(Dataset records)
====================

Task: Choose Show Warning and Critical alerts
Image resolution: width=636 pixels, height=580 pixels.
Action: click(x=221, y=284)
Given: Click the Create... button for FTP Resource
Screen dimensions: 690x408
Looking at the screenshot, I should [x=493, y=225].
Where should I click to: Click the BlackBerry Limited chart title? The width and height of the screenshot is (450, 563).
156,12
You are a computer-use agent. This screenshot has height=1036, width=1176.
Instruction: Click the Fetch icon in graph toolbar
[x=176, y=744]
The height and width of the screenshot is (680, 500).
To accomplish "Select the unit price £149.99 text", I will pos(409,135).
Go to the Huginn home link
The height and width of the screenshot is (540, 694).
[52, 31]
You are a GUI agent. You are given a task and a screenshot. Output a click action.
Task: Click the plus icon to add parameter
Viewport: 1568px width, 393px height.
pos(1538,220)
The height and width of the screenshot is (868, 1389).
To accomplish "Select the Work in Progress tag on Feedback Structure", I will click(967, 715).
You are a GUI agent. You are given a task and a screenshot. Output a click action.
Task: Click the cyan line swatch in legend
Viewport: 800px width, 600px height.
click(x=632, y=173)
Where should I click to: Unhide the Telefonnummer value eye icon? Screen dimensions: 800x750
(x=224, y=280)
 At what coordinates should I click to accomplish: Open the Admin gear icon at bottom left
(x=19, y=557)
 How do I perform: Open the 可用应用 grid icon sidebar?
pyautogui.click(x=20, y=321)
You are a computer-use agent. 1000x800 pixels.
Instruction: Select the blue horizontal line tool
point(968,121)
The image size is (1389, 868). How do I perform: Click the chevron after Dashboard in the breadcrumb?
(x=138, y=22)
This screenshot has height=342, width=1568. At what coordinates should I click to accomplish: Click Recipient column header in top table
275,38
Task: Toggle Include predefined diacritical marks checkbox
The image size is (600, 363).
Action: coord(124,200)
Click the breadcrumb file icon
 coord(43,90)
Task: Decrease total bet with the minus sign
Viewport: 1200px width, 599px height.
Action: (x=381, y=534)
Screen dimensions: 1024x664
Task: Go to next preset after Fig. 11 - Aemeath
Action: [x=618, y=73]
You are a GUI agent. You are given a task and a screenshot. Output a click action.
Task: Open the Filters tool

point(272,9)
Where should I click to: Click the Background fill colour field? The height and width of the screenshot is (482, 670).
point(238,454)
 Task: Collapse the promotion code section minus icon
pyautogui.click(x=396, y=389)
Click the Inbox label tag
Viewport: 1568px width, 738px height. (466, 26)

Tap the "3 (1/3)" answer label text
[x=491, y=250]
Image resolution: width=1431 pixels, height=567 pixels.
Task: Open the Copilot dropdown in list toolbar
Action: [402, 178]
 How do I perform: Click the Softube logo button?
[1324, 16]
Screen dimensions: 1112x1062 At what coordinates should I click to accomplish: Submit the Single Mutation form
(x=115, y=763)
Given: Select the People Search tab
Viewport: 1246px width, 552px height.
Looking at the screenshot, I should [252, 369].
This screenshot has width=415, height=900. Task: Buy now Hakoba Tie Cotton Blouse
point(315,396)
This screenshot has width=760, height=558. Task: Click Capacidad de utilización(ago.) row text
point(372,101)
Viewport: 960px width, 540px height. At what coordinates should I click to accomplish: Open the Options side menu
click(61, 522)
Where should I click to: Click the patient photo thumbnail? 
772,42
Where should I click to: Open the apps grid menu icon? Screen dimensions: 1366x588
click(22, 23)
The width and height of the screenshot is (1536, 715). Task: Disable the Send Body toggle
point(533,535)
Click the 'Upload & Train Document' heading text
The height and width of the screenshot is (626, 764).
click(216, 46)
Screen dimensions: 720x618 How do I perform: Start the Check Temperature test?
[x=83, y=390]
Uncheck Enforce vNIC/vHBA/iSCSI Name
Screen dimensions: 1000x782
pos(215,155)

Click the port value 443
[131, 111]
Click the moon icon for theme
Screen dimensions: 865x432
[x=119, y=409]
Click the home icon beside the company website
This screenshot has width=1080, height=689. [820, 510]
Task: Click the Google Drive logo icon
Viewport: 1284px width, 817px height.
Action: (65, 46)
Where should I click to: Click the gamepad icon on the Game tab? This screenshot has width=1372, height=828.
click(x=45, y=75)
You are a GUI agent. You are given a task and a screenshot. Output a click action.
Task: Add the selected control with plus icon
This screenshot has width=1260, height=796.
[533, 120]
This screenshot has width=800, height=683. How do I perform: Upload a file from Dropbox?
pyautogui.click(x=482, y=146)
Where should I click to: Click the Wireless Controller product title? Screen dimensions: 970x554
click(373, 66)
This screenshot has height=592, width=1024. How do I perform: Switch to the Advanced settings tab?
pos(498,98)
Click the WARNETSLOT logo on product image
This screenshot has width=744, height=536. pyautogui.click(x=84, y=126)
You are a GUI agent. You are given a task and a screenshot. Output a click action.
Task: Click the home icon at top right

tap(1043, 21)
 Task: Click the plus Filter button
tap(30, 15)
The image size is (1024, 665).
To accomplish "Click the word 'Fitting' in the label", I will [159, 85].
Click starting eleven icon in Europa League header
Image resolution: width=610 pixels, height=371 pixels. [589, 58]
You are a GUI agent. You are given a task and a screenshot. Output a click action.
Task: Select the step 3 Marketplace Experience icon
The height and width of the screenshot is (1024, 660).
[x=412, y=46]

====================

Copy out every line of the data where the word "with" occurs.

Task: Decrease total bet with the minus sign
Task: Add the selected control with plus icon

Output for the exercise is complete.